The U.S. Supreme Court will soon decide whether to take up a discrimination case brought against Harvard University over the Ivy League school’s “race-conscious” admission policy.
The case, Students for Fair Admissions v. Harvard, has been scheduled for discussion on June 10. If four or more justices vote to revisit the issue, then arguments will likely be heard in the fall.
The case was first raised in 2014 by advocacy group Students for Fair Admissions (SFFA), on behalf of a coalition of students who claimed to have been rejected from Harvard because of their Asian ancestry—a violation of Title VI, the federal law prohibiting racial discrimination in education programs that receive federal funding.
In February, three months after the First Circuit Court of Appeals sided with Harvard and upheld the university’s “race-conscious” admission practices, the SFFA filed a petition (pdf) to the Supreme Court, seeking to reignite the seven-year-long legal battle.
“Harvard’s mistreatment of Asian-American applicants is appalling,” the SFFA’s court filing reads. “Harvard penalizes them because, according to its admissions office, they lack leadership and confidence and are less likable and kind. This is reason enough to grant review.”

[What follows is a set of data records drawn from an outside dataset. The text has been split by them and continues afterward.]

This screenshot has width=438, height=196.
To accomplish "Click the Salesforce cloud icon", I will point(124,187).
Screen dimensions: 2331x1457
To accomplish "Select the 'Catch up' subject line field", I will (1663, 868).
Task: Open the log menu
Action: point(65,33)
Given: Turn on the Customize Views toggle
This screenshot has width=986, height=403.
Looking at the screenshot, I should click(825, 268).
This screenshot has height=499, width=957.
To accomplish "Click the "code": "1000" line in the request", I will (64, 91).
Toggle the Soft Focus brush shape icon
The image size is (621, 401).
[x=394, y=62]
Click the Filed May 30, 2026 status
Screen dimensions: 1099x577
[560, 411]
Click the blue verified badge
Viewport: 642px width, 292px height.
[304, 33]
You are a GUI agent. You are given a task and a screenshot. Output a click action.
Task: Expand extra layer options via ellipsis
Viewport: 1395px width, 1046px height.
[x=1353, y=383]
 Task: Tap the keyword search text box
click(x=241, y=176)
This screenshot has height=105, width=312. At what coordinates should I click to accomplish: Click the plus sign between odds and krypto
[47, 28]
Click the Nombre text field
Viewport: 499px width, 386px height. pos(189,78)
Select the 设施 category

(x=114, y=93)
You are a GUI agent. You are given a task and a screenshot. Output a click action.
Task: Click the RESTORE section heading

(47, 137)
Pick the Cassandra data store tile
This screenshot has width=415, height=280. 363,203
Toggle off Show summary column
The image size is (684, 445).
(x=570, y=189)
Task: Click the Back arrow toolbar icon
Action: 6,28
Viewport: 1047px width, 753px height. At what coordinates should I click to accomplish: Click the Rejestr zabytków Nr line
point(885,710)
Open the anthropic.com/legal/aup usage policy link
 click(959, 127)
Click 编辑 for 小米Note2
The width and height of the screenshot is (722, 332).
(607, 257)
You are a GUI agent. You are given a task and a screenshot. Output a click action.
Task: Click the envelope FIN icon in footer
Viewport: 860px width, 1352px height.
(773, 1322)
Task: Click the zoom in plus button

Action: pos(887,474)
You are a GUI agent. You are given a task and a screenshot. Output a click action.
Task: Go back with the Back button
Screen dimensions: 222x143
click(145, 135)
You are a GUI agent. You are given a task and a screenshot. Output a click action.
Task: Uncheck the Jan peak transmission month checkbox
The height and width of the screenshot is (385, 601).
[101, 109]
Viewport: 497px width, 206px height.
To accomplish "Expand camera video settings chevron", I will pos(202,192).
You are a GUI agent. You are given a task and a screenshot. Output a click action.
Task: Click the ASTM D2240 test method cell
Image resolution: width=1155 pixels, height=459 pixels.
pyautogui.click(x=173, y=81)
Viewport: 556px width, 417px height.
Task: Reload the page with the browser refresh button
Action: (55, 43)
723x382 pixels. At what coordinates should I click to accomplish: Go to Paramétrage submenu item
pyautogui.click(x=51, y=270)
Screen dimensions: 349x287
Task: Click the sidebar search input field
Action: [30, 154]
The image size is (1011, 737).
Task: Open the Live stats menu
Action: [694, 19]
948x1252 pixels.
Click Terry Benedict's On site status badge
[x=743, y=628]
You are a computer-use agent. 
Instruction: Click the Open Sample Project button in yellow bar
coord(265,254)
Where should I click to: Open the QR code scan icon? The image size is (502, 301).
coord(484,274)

“This case is the kind of important individual rights dispute that this Court has not hesitated to hear,” it added. “Review thus would be warranted if the defendant were any university subject to Title VI. But it isn’t just any university. It’s Harvard. Harvard has been at the center of the controversy over ethnic- and race-based admissions for nearly a century.”
In response, Harvard on May 17 filed to the Supreme Court a Brief in Opposition (pdf) to the SFFA’s request, arguing that the group failed to offer any valid reason to revisit the lower court ruling.
“Having failed to make the case that Harvard’s admissions practices contravene the court’s precedents governing the use of race in admissions, SFFA asks the court to overthrow them,” Harvard argued. “But SFFA offers no legitimate justification for such an extraordinary step.”
The university also accused the SFFA of trying to undermine its efforts to make its student population racially diverse, saying that a race-neutral admission policy would hurt the already underrepresented black and Hispanic students.
“If Harvard were to abandon race-conscious admissions, African-American and Hispanic representation would decline by nearly half,” the court filing reads. “Such declines would seriously undermine Harvard’s educational goals, and even SFFA’s expert agreed such declines would be unacceptable.”
In a May 25 editorial, The Wall Street Journal urged the Court to hear the case, describing it as an opportunity to help prevent the “virus of racial separatism” from spreading “ever more deeply into American life.”
“In America today the principle that drove the civil rights movement—equality for all—is fast giving way to the view that race must be a dominant factor in every decision from college admission to eligibility for federal farm programs to the make up of corporate boards to who get priority for a COVID vaccine,” the editors wrote.
The paper acknowledged that it’s possible the court will try not to take the case, having already taken on the white-hot issues of abortion and guns.
The Journal also noted that the 14th Amendment guarantees equal protection of the law, and Title VI of the Civil Rights Act makes discrimination by race illegal.
“What the plaintiffs ask is for the Court to affirm, at long last, that these words mean what they say.”